───── TEXT BLOCK

The 2011 Goody's Fast Relief 500 was a NASCAR Sprint Cup Series stock car race that was held on April 3, 2011 at Martinsville Speedway in Martinsville, Virginia. Contested over 500 laps, it was the sixth race of the 2011 season. Kevin Harvick from the Richard Childress Racing team won the race, while Dale Earnhardt Jr. finished in the second position ahead of Kyle Busch. Scenes from this particular race are shown in The Simpsons episode "Steal This Episode".

Report

Background

Martinsville Speedway is one of five short tracks to hold NASCAR races. The standard track at Martinsville Speedway is a four-turn short track oval that is  long. The track's turns are banked at eleven degrees, while the front stretch, the location of the finish line, is banked at zero degrees. The back stretch also has a zero degree banking. The racetrack had seats for 63,000 spectators.

Before the race, Carl Edwards led the Drivers' Championship with 187 points, and Ryan Newman stood in second with 178. Kurt Busch followed in third with 177 points, one ahead of Kyle Busch and four ahead of Jimmie Johnson in fourth and fifth. Tony Stewart with 170 was six points ahead of Paul Menard, as Juan Pablo Montoya with 161 points, was four ahead of Kevin Harvick and Matt Kenseth in ninth and tenth. In the Manufacturers' Championship, Toyota, Chevrolet and Ford were in the first three positions with 31 points, 14 ahead of Dodge in fourth. Denny Hamlin was the race's defending champion after winning it in 2010.

──────────

* TASK DETAILS
Please name the driver who won the race in the race report, along with his team.

───── DATA LINES

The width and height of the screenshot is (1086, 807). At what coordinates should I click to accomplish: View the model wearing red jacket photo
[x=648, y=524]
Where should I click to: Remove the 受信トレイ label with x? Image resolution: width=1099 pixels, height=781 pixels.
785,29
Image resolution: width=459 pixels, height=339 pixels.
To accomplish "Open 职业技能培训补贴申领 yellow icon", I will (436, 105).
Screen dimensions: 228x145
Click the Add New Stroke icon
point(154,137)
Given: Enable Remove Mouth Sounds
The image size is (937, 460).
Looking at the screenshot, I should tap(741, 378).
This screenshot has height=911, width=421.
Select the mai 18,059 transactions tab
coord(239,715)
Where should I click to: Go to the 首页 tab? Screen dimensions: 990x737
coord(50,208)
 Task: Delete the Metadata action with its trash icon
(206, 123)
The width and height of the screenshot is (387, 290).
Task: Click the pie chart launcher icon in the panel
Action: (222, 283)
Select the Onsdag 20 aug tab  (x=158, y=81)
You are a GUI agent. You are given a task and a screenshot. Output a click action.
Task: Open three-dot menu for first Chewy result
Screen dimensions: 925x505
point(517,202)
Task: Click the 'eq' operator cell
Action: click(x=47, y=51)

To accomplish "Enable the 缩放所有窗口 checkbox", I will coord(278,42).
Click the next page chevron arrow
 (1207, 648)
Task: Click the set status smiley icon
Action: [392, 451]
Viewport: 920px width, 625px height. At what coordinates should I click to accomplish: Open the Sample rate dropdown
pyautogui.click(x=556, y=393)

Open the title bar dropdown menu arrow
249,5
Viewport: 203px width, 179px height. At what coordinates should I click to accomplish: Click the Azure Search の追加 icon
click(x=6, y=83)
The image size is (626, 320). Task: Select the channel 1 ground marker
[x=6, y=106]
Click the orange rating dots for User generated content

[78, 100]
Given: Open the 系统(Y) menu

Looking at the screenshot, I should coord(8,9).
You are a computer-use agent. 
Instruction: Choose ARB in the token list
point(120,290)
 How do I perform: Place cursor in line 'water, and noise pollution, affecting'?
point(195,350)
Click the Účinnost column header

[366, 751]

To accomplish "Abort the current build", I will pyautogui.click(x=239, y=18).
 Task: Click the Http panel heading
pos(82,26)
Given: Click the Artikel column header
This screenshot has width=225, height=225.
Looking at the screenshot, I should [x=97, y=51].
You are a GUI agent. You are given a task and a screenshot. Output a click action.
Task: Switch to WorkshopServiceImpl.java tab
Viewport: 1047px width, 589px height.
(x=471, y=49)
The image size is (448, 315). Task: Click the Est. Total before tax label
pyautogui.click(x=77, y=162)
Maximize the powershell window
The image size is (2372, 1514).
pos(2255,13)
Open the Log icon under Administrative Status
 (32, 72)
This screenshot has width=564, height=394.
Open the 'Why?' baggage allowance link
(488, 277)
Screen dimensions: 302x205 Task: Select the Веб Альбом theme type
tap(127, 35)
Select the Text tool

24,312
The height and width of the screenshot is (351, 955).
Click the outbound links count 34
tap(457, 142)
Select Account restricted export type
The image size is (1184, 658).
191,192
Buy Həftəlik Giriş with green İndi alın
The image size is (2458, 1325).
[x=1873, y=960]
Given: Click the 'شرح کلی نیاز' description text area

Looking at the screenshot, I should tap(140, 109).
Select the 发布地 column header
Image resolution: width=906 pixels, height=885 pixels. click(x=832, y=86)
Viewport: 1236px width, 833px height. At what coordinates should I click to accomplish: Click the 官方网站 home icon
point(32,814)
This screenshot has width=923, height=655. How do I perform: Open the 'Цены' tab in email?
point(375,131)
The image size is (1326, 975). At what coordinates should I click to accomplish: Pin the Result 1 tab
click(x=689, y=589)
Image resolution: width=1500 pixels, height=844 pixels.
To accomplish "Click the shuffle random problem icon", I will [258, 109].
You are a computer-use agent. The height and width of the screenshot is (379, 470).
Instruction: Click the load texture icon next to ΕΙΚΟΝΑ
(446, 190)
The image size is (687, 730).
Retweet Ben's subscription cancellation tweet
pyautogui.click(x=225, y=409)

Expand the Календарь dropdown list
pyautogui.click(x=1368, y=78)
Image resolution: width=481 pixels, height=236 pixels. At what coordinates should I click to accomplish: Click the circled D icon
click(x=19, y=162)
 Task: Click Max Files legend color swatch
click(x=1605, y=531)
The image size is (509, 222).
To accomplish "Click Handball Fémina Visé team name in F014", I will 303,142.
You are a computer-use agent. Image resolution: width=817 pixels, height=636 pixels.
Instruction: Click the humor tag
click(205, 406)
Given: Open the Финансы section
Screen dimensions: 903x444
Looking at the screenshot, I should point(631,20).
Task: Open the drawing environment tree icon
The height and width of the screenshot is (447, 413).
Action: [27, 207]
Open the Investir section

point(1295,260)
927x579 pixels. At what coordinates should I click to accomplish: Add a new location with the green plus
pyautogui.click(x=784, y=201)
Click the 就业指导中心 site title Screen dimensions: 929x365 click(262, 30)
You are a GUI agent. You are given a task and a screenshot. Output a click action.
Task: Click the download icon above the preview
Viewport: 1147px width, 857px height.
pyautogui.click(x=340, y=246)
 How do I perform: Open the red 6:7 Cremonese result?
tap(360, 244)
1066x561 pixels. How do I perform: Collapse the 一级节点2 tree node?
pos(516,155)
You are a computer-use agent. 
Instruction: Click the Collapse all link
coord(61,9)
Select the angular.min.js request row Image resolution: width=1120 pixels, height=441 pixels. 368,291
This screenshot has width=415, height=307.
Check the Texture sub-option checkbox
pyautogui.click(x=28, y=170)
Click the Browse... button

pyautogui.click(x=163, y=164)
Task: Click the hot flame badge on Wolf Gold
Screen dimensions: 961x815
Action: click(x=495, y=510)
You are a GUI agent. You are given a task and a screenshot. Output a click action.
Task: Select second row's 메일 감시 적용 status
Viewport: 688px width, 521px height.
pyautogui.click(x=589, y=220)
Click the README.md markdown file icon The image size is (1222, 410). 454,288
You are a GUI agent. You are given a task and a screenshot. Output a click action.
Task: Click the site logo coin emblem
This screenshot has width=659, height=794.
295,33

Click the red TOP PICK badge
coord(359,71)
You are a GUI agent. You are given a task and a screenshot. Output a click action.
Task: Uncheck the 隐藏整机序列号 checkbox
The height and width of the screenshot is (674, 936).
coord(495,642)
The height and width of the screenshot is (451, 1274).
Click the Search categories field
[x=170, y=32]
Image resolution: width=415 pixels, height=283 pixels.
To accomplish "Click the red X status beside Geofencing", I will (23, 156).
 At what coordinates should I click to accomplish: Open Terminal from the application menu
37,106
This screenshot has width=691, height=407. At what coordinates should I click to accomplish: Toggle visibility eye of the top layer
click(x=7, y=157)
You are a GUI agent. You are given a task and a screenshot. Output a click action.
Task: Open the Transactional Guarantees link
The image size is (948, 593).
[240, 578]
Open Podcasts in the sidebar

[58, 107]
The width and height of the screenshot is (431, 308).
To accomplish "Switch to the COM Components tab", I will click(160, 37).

──────────

* RESULT OF THE TASK
Kevin Harvick, of the Richard Childress Racing team, won the race.